S’il faut bien parler ici de consentement, ce n’est pas de celui que nous « fabrique » Bernays et ses adeptes, mais bien du consentement à une hiérarchie, consentement qui est au cœur de l’organisation de la Cité. Le mot "hiérarchie" nous vient du grec ecclésiastique hierarkhia, composé de hieros, "sacré" et de arkhós "dirigeant, chef, souverain, celui qui gouverne, qui détient l’autorité ou qui commande", dérivé de arkhein, "commander". "En vérité, l'unité, la cohésion, la discipline intérieure (…) doivent être des choses sacrées", nous disait de Gaulle dans son discours de Bayeux, à propos du gouvernement de la France. La hiérarchie, c’est au sens propre, une organisation du commandement fondé sur un ordre de subordination dont le caractère sacré sur lequel il nous faudra revenir, ne doit pas nous échapper.
Autorité et souveraineté populaire
Dans les régimes républicains évoqués plus haut, ou tout au moins dans leur principe, la répartition des pouvoirs est indubitablement aristocratique[12], mais l’autorité exercée par l’État sous la responsabilité de son chef, par délégation du peuple souverain, demeure assurément démocratique. Si le peuple est bien souverain (arkhós), il n’exerce pas lui-même le pouvoir (krátos), qu’il délègue à l’État (la politeía chez Platon, que Cicéron traduit par Republica). Le bon modèle est donc bien celui de la République, qui ne met pas en avant le pouvoir (krátos) et sa répartition, mais s’appuie sur l’idée de souveraineté (arkhós), indissociable du concept d’autorité et de ses différents modes d’exercice. Ces derniers sont associés à la notion de responsabilité et à celle de hiérarchie dont on a vu que l’étymologie nous rappelle le caractère sacré qu’elle revêtait à l’origine.
Étymologiquement, on l’a vu également, la république c’est la « chose publique », res publica en latin. Le préfixe res signifie la "chose", puis dans un latin populaire de la fin de l’empire romain, la "cause". Devenant publique, cette cause concerne le peuple et relève de l’État. Dès lors que le peuple est reconnu comme souverain, il s’agit de cette grande Cause garante de l’intérêt général, dont on retrouve le caractère sacré évoqué plus haut et qui prend corps dans la personne du chef de l’État, le monarque[13], dépositaire de l’autorité publique qui procède de la souveraineté populaire.
Autorité et république
Le concept d’autorité est bien au cœur de toute réflexion sur l’idée démocratique de souveraineté populaire. Avant donc de s’interroger sur la nature démocratique de tel ou tel régime, c’est à la nature même de la souveraineté et à la manière dont elle peut être exercée par le peuple, qu’il faut s’intéresser. En République, le peuple souverain (arkhós), est seul (mónos) dépositaire de l’autorité publique dont il délègue la responsabilité à un "monarque" siégeant au sommet d’une hiérarchie "aristocratique" répartissant les instruments du pouvoir (krátos) entre les mains des meilleurs (aristos), au service d’une grande cause publique (res publica), la Cause du peuple (dêmos), entièrement consacrée au respect de l’intérêt général. C’est la raison pour laquelle on parle souvent de "monarchie républicaine" à propos de notre cinquième République, dont la nature est indéniablement monarchique avant d’être à proprement parler démocratique.
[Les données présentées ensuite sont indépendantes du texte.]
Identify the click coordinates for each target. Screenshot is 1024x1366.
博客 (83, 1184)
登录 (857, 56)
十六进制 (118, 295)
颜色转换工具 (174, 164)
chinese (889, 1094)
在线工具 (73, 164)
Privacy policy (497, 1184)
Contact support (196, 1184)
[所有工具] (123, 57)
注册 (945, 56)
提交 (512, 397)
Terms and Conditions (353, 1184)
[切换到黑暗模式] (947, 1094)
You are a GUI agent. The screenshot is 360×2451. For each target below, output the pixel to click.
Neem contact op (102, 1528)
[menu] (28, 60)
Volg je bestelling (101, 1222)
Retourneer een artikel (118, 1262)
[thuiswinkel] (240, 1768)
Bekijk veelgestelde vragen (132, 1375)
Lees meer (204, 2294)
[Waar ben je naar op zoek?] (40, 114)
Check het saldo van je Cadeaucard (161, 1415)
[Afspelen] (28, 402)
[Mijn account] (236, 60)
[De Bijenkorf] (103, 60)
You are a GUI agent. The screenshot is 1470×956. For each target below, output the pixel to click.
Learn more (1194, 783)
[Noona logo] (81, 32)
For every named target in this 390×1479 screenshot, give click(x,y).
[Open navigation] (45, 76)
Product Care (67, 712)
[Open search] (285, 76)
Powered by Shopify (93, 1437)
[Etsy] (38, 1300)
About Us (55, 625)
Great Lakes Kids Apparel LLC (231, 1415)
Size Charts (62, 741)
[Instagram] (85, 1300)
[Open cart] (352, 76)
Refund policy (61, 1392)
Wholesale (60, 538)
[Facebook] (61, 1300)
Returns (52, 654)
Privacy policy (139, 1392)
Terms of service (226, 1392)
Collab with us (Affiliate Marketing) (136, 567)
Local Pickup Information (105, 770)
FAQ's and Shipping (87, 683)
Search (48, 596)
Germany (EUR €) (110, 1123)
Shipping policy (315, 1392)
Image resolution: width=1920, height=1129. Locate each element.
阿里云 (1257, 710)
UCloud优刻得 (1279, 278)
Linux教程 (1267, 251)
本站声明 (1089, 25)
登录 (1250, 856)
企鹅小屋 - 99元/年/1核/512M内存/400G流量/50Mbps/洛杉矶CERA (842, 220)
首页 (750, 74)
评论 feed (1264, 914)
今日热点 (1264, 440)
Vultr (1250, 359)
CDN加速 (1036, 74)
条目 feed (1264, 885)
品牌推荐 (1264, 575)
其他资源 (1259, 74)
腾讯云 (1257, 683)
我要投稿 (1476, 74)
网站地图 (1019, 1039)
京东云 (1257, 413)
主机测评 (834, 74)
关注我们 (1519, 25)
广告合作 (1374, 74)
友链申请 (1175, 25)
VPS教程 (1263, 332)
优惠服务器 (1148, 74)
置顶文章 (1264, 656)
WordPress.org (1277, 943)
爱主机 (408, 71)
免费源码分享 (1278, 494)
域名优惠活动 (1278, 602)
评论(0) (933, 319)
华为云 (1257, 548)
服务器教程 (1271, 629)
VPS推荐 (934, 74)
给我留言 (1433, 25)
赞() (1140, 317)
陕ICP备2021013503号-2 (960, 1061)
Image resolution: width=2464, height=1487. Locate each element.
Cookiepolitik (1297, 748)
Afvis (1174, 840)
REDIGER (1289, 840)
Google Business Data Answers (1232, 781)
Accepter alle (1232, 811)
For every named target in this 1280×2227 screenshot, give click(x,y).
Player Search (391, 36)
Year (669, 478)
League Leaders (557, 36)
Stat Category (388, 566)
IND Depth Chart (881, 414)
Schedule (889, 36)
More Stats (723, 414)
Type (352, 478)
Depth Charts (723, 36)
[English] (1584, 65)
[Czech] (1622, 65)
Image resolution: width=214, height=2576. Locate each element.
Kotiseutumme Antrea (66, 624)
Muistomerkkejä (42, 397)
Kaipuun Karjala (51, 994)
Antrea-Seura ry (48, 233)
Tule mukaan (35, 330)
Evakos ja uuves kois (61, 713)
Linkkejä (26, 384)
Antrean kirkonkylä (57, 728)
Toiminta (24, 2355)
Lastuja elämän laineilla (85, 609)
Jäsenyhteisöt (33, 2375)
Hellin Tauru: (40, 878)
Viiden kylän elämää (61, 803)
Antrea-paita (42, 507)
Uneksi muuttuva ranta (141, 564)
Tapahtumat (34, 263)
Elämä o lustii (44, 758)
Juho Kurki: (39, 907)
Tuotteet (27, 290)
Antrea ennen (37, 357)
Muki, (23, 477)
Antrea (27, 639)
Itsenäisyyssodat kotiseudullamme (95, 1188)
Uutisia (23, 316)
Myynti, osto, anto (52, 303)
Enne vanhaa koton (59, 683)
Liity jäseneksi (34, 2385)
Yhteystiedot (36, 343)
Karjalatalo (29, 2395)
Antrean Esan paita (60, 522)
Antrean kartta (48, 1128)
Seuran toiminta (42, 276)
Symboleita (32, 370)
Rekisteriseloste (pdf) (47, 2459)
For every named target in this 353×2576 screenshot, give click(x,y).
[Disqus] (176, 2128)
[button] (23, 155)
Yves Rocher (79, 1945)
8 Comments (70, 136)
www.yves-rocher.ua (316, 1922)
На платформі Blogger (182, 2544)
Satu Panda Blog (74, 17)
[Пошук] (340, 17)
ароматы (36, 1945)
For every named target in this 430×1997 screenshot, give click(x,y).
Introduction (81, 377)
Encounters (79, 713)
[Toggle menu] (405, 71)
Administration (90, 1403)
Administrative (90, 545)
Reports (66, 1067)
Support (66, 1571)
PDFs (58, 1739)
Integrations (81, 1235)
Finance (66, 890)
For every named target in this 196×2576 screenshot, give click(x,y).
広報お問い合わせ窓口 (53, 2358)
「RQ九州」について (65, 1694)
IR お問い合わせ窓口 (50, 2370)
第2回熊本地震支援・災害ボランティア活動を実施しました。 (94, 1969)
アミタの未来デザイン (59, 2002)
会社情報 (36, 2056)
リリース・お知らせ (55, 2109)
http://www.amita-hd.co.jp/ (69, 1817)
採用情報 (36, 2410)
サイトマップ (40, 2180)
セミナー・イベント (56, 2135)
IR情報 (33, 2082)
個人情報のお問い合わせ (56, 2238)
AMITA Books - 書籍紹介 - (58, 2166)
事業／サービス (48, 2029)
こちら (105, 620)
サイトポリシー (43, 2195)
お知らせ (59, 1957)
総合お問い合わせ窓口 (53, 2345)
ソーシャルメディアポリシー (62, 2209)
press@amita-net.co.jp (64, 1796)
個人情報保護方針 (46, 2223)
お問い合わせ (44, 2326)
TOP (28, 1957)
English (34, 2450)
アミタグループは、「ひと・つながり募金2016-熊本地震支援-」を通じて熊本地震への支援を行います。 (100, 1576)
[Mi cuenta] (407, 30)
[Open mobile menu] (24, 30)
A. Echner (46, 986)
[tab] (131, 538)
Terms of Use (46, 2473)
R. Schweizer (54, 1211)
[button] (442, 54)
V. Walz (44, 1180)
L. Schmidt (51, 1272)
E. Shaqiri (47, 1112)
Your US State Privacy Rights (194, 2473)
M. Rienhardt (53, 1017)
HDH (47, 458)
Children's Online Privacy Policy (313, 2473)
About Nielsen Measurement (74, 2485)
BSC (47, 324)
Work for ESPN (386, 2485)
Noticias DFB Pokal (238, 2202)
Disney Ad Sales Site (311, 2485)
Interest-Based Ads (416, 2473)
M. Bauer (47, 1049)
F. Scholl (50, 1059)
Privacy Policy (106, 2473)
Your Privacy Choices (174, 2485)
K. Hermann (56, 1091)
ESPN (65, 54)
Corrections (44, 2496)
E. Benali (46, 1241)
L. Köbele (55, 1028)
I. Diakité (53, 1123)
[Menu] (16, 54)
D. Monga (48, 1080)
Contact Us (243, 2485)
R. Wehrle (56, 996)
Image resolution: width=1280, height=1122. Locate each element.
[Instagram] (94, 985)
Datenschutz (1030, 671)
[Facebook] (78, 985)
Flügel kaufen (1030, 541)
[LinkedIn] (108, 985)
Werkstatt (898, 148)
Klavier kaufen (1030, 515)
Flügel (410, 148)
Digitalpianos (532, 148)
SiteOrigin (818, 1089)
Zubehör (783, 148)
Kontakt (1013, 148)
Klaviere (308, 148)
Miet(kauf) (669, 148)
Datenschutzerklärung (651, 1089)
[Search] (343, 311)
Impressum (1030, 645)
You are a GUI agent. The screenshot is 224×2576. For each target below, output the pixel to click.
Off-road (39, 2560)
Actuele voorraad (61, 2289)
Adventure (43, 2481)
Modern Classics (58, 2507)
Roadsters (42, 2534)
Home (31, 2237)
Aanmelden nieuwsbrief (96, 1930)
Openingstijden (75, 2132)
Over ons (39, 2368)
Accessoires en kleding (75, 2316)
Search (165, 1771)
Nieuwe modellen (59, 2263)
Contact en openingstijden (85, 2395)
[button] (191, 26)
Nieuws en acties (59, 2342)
L’ordre autoritaire de la hiérarchie plutôt que l’ordre égalitaire de la persuasion
Malgré son aspect monarchique et ses à-côtés aristocratiques, qui semblent quelque peu détonner au regard de nos conceptions modernes de la démocratie héritées de la Révolution française, ce type de République semble bien être ainsi le régime politique le plus apte à affronter le "grand chambardement géostratégique"[14] caractéristique de ce début de troisième millénaire, et ses impacts sur la pratique démocratique à l’échelle de la planète. Le pouvoir (krátos), dont l’exercice procède du peuple (dêmos) y est proprement démocratique. Sa mise en œuvre s’effectue néanmoins selon un ordre sacré (hieros) organisant le gouvernement (arkhós) et la hiérarchie (hierarkhia) des pouvoirs publics. L’autorité publique dont le souverain est le dépositaire suprême, y est assurée par cette organisation hiérarchique très aristocratique, qui attribue aux meilleurs (aristos), à chaque niveau du fonctionnement de l’État, la part de pouvoir (krátos) nécessaire à l’exercice du commandement, qui leur revient.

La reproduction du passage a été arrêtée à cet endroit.